Regardless of what inspired the plotline, once again I appreciated that the core Christian tenet of repentance, forgiveness and redemption figured so prominently in the story of saint-turned-sinner-turned-saint, Joshua Graham.

As a fun side note regarding the fictional Graham and a famous real-life Mormon, Fallout: New Vegas project lead J. E. Sawyer said in an online Q&A that one interesting aspect of Mormon history is that John Browning, inventor of the M1911 pistol, BAR (Browning Automatic Rifle), and M2 .50 Cal Machine Gun, was a Mormon from Ogden, Utah. Joshua Graham, perhaps in a show of hometown pride and religious camaraderie, seems to be quite a fan of Browning’s M1911 .45 calibre pistols.

“Elder” Bert Gunnarsson & Driver Nephi


Until I started writing this I had overlooked that Bert Gunnarsson was a Mormon (probably due to most of the Mormon-related dialogue not making the final cut of the game), but I certainly had my suspicions about Driver Nephi.

While the name Nephi will not likely carry any significance to anyone outside Utah or the Mormon Church, to those in the Church Nephi is the first author of The Book of Mormon. For Fallout players, however, Nephi is one of the three fiend leaders that NCR Major Dhatri asks The Courier to kill in the Three-Card Bounty quest.

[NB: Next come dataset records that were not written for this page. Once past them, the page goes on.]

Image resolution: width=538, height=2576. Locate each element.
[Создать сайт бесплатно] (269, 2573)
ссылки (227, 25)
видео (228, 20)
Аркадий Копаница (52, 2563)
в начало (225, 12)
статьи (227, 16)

Bert Gunnarsson, on the other hand, is a ghoul medic and Mormon working with the Followers of the Apocalypse. He can be found helping NCR Captain Parker care for the poor and needy of New Vegas at the Aerotech Office Park.

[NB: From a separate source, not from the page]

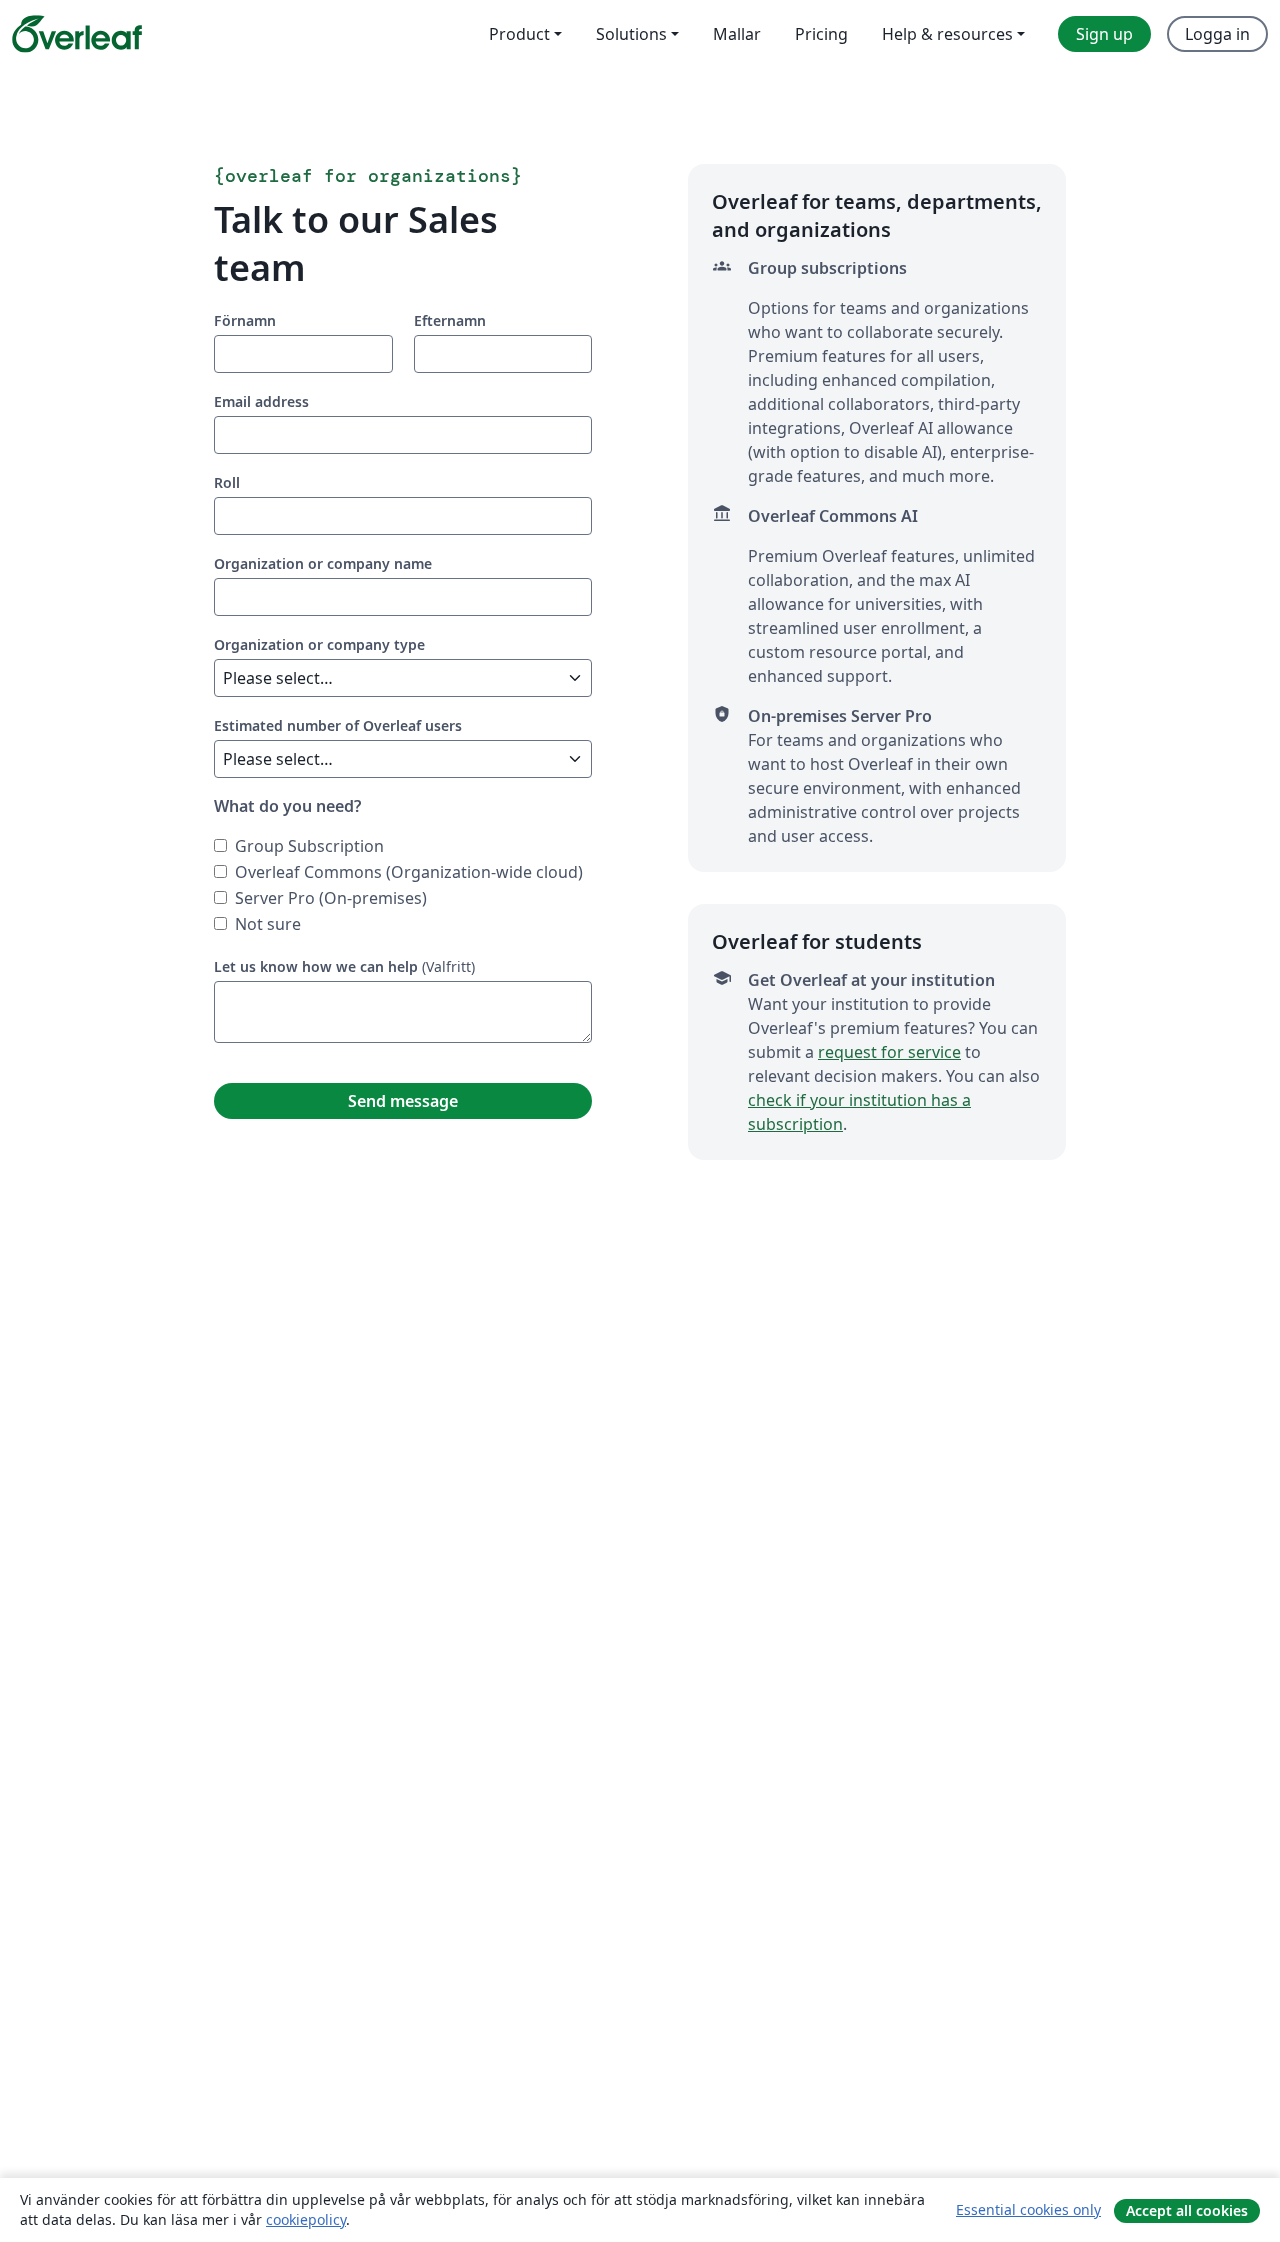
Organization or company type (319, 644)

If you speak to Gunnarsson he reveals that he is ministering to the poor and needy of New Vegas and that he has some medical training from the Followers. However, the GECK (mod tool) reveals a number of lines of unused dialogue that more fully flesh out his character. In one of Bert’s lines he explains that in the Church people call him “Elder Gunnarsson,” the title borne by full-time missionaries of The Church of Jesus Christ of Latter-day Saints, implying that Bert is a Mormon missionary.

Also cut from the final game was an option that allowed The Courier to ask Bert what brought him out of Utah, to which he replies, “Following a lost cause, I’m afraid. My old friend Nephi fell in with a bad crowd. Drug runners, raiders, probably worse things it’s better not to dwell on. When his gang headed west, I followed. I thought perhaps I could turn him back to the Church.” This obviously implies that the golf-club wielding fiend Driver Nephi is also a Mormon, albeit a seriously lapsed one.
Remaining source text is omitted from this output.